INFORMATION SUPPLIED:
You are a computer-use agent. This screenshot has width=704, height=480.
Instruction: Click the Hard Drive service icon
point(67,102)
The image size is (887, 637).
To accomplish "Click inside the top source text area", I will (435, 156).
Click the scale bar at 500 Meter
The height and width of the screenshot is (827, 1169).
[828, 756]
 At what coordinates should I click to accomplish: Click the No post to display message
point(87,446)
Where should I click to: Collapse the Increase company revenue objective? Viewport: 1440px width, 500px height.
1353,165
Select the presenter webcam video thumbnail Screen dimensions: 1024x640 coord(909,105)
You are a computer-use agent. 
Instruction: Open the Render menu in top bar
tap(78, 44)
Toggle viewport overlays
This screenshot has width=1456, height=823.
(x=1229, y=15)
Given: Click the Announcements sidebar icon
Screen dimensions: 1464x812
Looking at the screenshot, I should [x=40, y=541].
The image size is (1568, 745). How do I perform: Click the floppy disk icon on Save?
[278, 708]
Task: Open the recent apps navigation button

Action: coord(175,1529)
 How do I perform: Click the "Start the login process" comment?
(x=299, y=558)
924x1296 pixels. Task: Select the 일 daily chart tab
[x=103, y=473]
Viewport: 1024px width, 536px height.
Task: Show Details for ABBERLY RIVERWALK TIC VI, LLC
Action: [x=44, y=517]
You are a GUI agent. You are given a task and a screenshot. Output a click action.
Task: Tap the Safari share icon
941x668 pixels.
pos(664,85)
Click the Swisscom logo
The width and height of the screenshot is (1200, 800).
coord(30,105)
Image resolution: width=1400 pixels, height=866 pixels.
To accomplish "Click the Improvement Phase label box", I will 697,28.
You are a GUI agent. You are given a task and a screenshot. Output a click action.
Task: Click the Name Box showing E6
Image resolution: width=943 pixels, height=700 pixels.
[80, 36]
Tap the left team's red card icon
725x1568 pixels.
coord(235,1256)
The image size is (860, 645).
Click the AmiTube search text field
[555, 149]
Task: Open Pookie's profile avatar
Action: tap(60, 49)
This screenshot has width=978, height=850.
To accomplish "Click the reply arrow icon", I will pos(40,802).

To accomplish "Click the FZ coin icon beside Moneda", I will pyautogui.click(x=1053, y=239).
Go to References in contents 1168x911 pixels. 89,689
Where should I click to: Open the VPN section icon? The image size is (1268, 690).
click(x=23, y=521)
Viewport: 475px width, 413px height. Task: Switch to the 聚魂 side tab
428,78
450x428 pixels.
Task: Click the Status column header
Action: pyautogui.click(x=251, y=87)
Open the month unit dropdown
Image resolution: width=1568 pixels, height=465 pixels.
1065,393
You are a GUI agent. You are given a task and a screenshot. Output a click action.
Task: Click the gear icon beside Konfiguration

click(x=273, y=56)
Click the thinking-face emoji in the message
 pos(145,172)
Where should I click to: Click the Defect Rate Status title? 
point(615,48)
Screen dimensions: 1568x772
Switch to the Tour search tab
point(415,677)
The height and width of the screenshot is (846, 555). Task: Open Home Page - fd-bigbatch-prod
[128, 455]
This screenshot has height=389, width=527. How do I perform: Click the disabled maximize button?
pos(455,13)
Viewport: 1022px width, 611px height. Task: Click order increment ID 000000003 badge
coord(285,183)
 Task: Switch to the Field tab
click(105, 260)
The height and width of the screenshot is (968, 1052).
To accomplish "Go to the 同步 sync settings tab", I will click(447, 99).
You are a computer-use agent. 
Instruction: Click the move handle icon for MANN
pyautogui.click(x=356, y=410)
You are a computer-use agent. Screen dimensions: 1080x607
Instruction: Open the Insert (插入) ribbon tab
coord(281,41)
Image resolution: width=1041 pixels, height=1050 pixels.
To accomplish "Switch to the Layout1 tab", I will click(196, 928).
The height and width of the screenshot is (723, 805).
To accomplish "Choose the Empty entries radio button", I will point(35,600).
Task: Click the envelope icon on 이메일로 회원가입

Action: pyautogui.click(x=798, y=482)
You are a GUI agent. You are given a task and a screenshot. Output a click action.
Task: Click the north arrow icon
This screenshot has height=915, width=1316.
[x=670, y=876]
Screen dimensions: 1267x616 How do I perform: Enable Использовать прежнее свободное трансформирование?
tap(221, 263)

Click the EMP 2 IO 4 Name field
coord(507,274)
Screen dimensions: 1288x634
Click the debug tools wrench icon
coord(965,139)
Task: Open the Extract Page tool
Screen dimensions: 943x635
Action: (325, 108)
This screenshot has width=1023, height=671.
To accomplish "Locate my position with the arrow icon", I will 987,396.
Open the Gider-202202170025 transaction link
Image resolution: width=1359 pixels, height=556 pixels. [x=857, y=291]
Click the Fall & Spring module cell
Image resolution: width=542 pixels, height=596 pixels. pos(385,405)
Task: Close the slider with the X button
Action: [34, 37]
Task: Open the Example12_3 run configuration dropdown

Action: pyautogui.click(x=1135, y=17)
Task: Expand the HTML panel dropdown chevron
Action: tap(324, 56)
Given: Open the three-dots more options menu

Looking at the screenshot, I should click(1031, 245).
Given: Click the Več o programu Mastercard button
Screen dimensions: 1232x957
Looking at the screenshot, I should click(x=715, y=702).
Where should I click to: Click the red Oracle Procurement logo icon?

TASK TO COMPLETE: Give back the material above exactly as it was given.

TASK SOLUTION:
You are a computer-use agent. This screenshot has width=704, height=480.
Instruction: Click the Hard Drive service icon
point(67,102)
The image size is (887, 637).
To accomplish "Click inside the top source text area", I will (435, 156).
Click the scale bar at 500 Meter
The height and width of the screenshot is (827, 1169).
[828, 756]
 At what coordinates should I click to accomplish: Click the No post to display message
point(87,446)
Where should I click to: Collapse the Increase company revenue objective? Viewport: 1440px width, 500px height.
1353,165
Select the presenter webcam video thumbnail Screen dimensions: 1024x640 coord(909,105)
You are a computer-use agent. 
Instruction: Open the Render menu in top bar
tap(78, 44)
Toggle viewport overlays
This screenshot has width=1456, height=823.
(x=1229, y=15)
Given: Click the Announcements sidebar icon
Screen dimensions: 1464x812
Looking at the screenshot, I should [x=40, y=541].
The image size is (1568, 745). How do I perform: Click the floppy disk icon on Save?
[278, 708]
Task: Open the recent apps navigation button

Action: coord(175,1529)
 How do I perform: Click the "Start the login process" comment?
(x=299, y=558)
924x1296 pixels. Task: Select the 일 daily chart tab
[x=103, y=473]
Viewport: 1024px width, 536px height.
Task: Show Details for ABBERLY RIVERWALK TIC VI, LLC
Action: [x=44, y=517]
You are a GUI agent. You are given a task and a screenshot. Output a click action.
Task: Tap the Safari share icon
941x668 pixels.
pos(664,85)
Click the Swisscom logo
The width and height of the screenshot is (1200, 800).
coord(30,105)
Image resolution: width=1400 pixels, height=866 pixels.
To accomplish "Click the Improvement Phase label box", I will 697,28.
You are a GUI agent. You are given a task and a screenshot. Output a click action.
Task: Click the Name Box showing E6
Image resolution: width=943 pixels, height=700 pixels.
[80, 36]
Tap the left team's red card icon
725x1568 pixels.
coord(235,1256)
The image size is (860, 645).
Click the AmiTube search text field
[555, 149]
Task: Open Pookie's profile avatar
Action: tap(60, 49)
This screenshot has width=978, height=850.
To accomplish "Click the reply arrow icon", I will pos(40,802).

To accomplish "Click the FZ coin icon beside Moneda", I will pyautogui.click(x=1053, y=239).
Go to References in contents 1168x911 pixels. 89,689
Where should I click to: Open the VPN section icon? The image size is (1268, 690).
click(x=23, y=521)
Viewport: 475px width, 413px height. Task: Switch to the 聚魂 side tab
428,78
450x428 pixels.
Task: Click the Status column header
Action: pyautogui.click(x=251, y=87)
Open the month unit dropdown
Image resolution: width=1568 pixels, height=465 pixels.
1065,393
You are a GUI agent. You are given a task and a screenshot. Output a click action.
Task: Click the gear icon beside Konfiguration

click(x=273, y=56)
Click the thinking-face emoji in the message
 pos(145,172)
Where should I click to: Click the Defect Rate Status title? 
point(615,48)
Screen dimensions: 1568x772
Switch to the Tour search tab
point(415,677)
The height and width of the screenshot is (846, 555). Task: Open Home Page - fd-bigbatch-prod
[128, 455]
This screenshot has height=389, width=527. How do I perform: Click the disabled maximize button?
pos(455,13)
Viewport: 1022px width, 611px height. Task: Click order increment ID 000000003 badge
coord(285,183)
 Task: Switch to the Field tab
click(105, 260)
The height and width of the screenshot is (968, 1052).
To accomplish "Go to the 同步 sync settings tab", I will click(447, 99).
You are a computer-use agent. 
Instruction: Click the move handle icon for MANN
pyautogui.click(x=356, y=410)
You are a computer-use agent. Screen dimensions: 1080x607
Instruction: Open the Insert (插入) ribbon tab
coord(281,41)
Image resolution: width=1041 pixels, height=1050 pixels.
To accomplish "Switch to the Layout1 tab", I will click(196, 928).
The height and width of the screenshot is (723, 805).
To accomplish "Choose the Empty entries radio button", I will point(35,600).
Task: Click the envelope icon on 이메일로 회원가입

Action: pyautogui.click(x=798, y=482)
You are a GUI agent. You are given a task and a screenshot. Output a click action.
Task: Click the north arrow icon
This screenshot has height=915, width=1316.
[x=670, y=876]
Screen dimensions: 1267x616 How do I perform: Enable Использовать прежнее свободное трансформирование?
tap(221, 263)

Click the EMP 2 IO 4 Name field
coord(507,274)
Screen dimensions: 1288x634
Click the debug tools wrench icon
coord(965,139)
Task: Open the Extract Page tool
Screen dimensions: 943x635
Action: (325, 108)
This screenshot has width=1023, height=671.
To accomplish "Locate my position with the arrow icon", I will 987,396.
Open the Gider-202202170025 transaction link
Image resolution: width=1359 pixels, height=556 pixels. [x=857, y=291]
Click the Fall & Spring module cell
Image resolution: width=542 pixels, height=596 pixels. pos(385,405)
Task: Close the slider with the X button
Action: [34, 37]
Task: Open the Example12_3 run configuration dropdown

Action: pyautogui.click(x=1135, y=17)
Task: Expand the HTML panel dropdown chevron
Action: tap(324, 56)
Given: Open the three-dots more options menu

Looking at the screenshot, I should click(1031, 245).
Given: Click the Več o programu Mastercard button
Screen dimensions: 1232x957
Looking at the screenshot, I should click(x=715, y=702).
Where should I click to: Click the red Oracle Procurement logo icon?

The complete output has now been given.